How does it feel to have your research making a real-life impact in the community and, in terms of next steps, do you think there is more that needs to be done on this matter?
I am incredibly proud of the work that we have been leading at Salford and our influence and impact in relation to both social security policy and practice, along with the support provided to military veterans. However, the impact would not be possible without the relationships we have established with the Department for Work and Pensions, the Ministry of Defence and other key stakeholders. Engaging positively with those who are responsible for developing policy and changing practice is absolutely vital for researchers.

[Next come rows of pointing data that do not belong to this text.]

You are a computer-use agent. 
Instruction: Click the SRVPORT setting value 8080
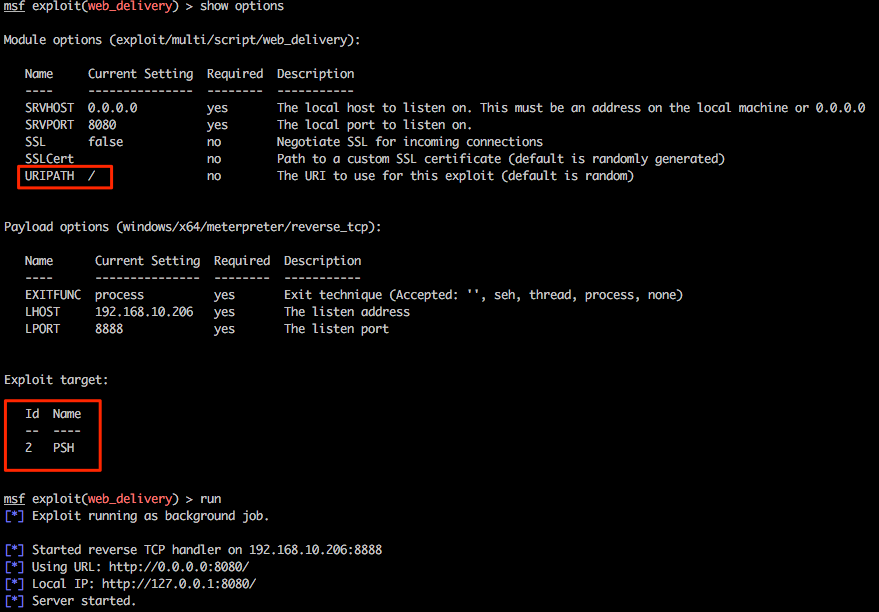click(102, 125)
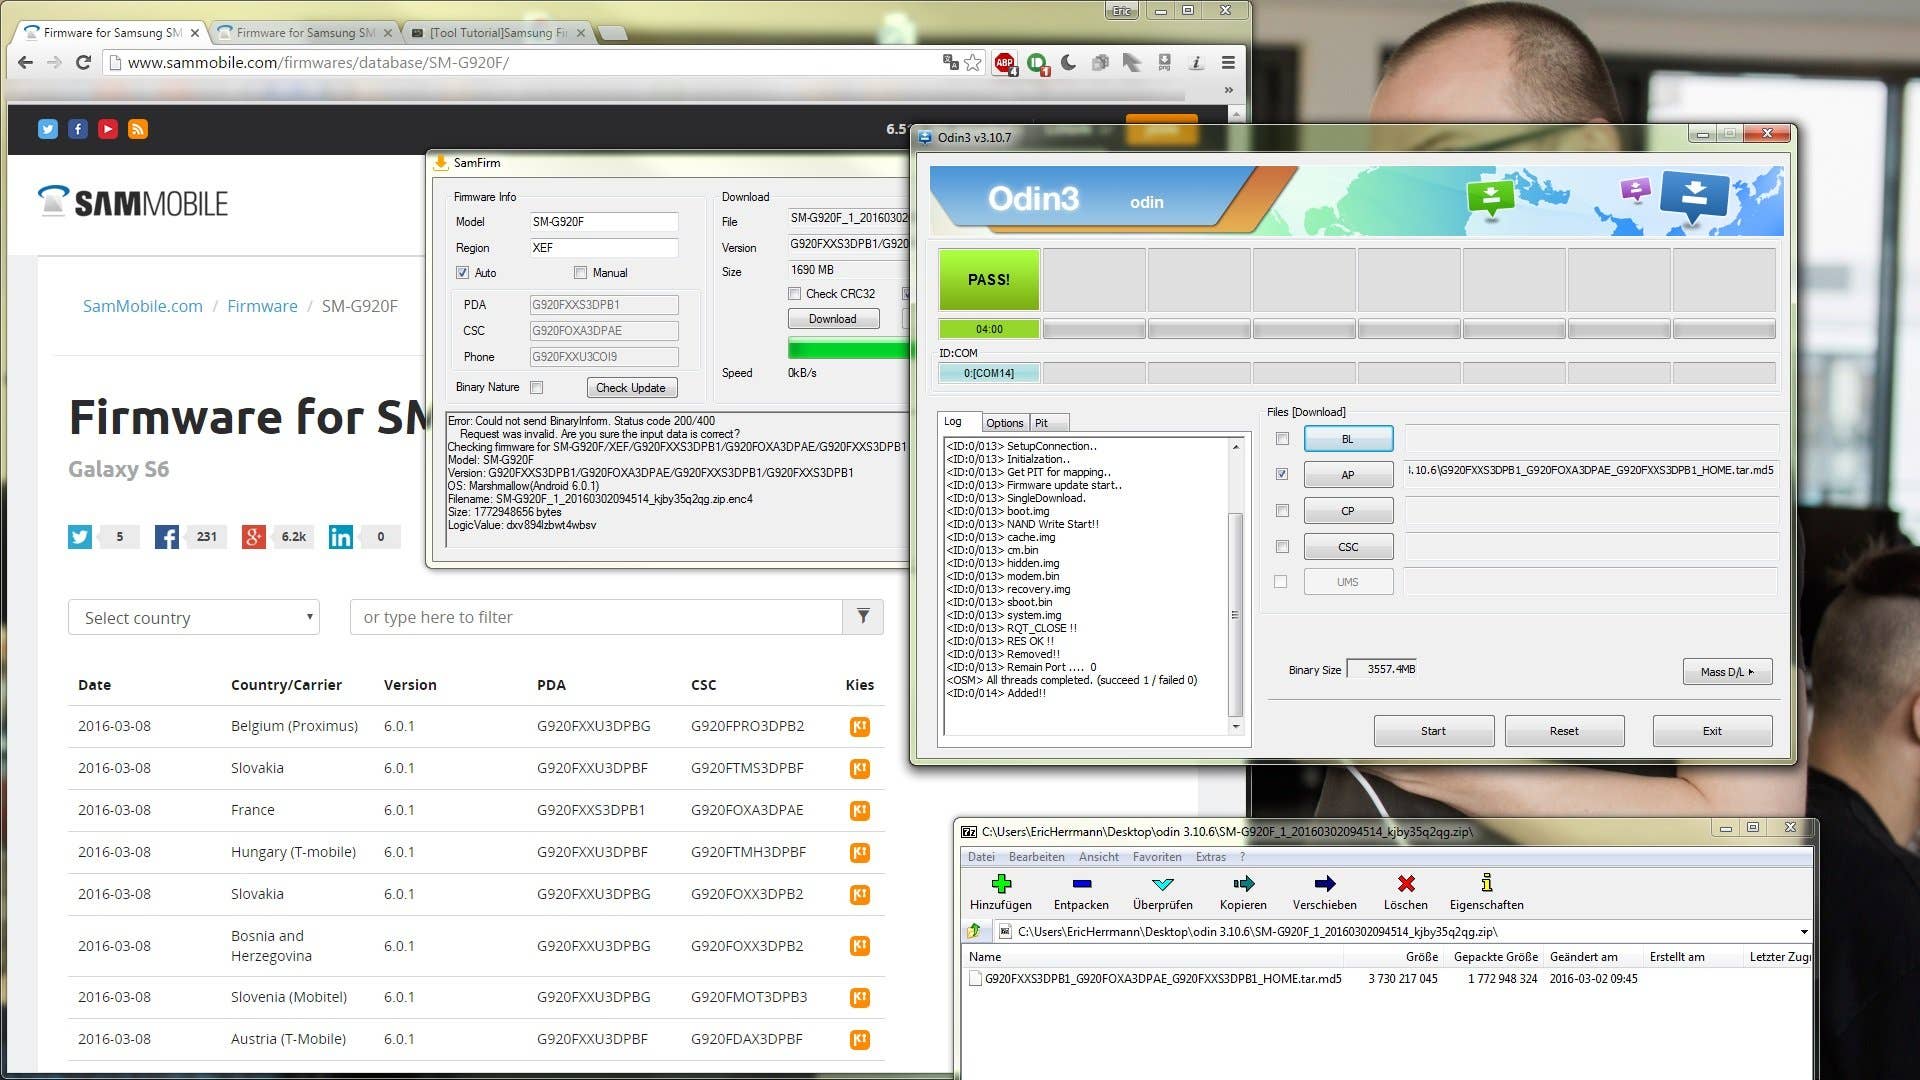Click the RSS feed icon on SamMobile

tap(138, 128)
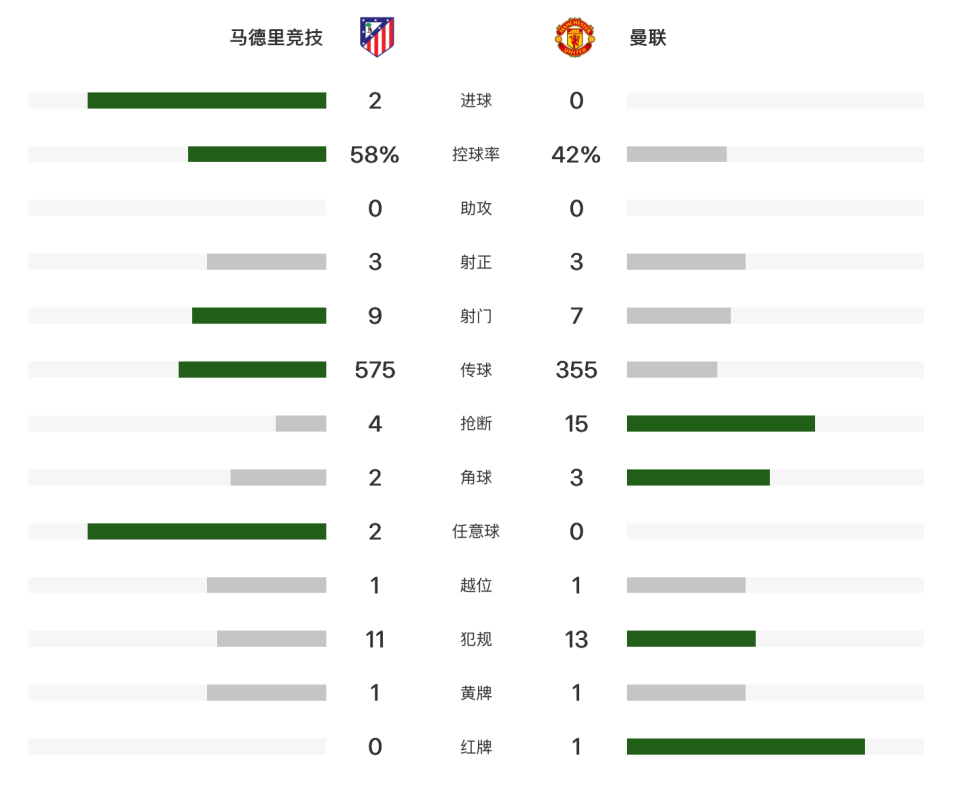The image size is (960, 812).
Task: Select the 红牌 stat label
Action: point(476,747)
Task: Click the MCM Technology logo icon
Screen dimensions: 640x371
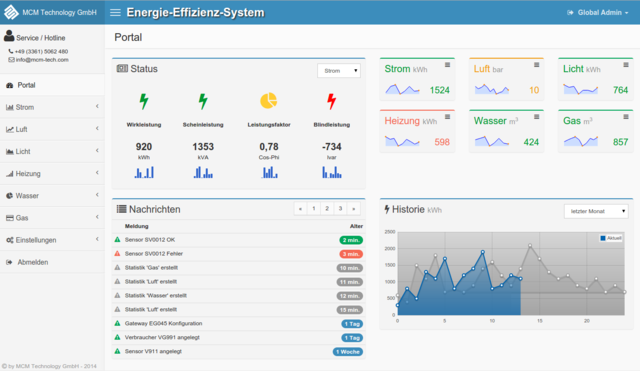Action: pos(11,12)
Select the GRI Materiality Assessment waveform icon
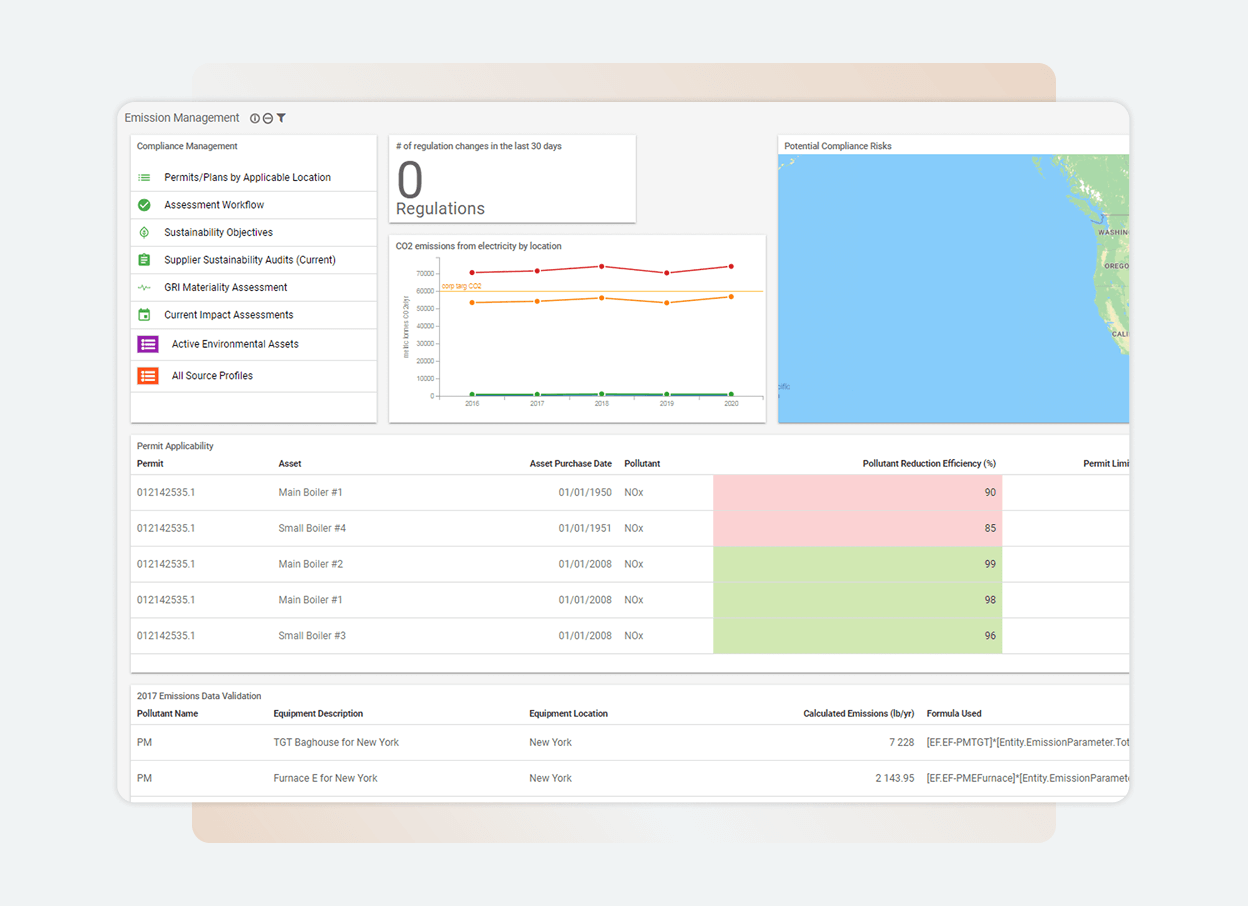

Our research focusing on veterans and the benefits system continues, as does our engagement with policy and practice stakeholders. In many ways the findings we presented represented a starting point not an end point, and we want to understand the impact of the changes that have been made. But there is also a bigger piece of work we need to do around how people experience interacting with the benefits system to ensure that they are appropriately supported. I have advocated that the benefits system should be using trauma informed approaches, and this is something that we are now exploring with key stakeholders.